I love reading other people’s tenets of leadership lists.  I like what those lists allow me to learn about the people who wrote them.  The lists give a real insight into the kind of leader these people are.

I’m constantly working on my tenets of leadership list – I hope you are too.  I’ll share a few of my tenets here.  However, I encourage you to read two other recent blog postings I’ve read to see what others think are important leadership tenets.  The first is 16 Ways to be the Leader of Choice.  Interesting title for that blog.  I must admit I really like a few of these tenets (some of which closely align with some of mine).

For example:

  • Choose meaningful goals.  I suppose this is obvious.  However, if a leader’s goals aren’t meaningful, who will follow them?
  • Respect others.  Absolutely critical in leadership.  The caveat is you can’t ask for or “demand” respect.  You have to earn it.
  • Sacrifice for the benefit of others.  I love this one.  Putting others first is one of my tenets.
  • Have enough ego to aspire to leadership but not so much that you forget leadership is about service.  I laughed when I read this.  Not because I don’t agree with it – I do.  But I just thought of all the “leaders” I have known who were egomaniacs and thought leadership was about being served, not serving others.
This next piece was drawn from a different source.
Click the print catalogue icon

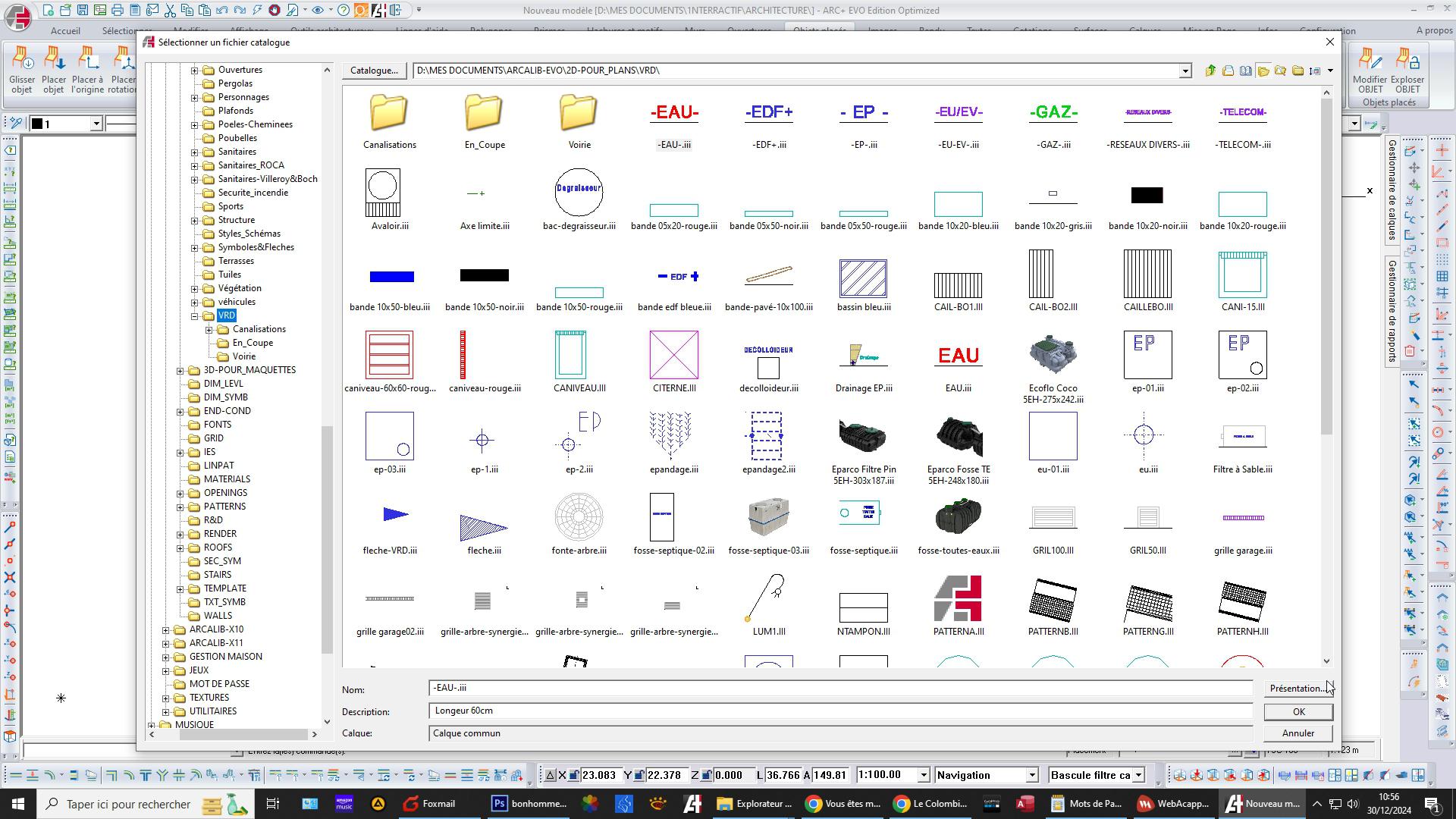click(1228, 71)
The other leadership blog I read recently was about former North Carolina basketball coach, Dean Smith, who passed away this week.  I have always liked North Carolina basketball.  Perhaps it was because of Michael Jordan and that unbelievable shot he made as a freshman in the National Championship game.  Or perhaps it was because Dean Smith attended the University of Kansas, my alma mater, where he learned basketball from the best ever – Phog Allen.  Read the blog posting here.  I think you’ll agree Dean Smith was a great coach, mentor, and leader.

So, what are some of my leadership tenets?  Here are a few:

  • Always do what’s right.
  • Put others before yourself.
  • When possible, lead by example.  When not, don’t lead.
  • Be a caring servant of others every day.
  • Commit yourself to your goals.

They are still a work in progress.  I hope you find some you can use.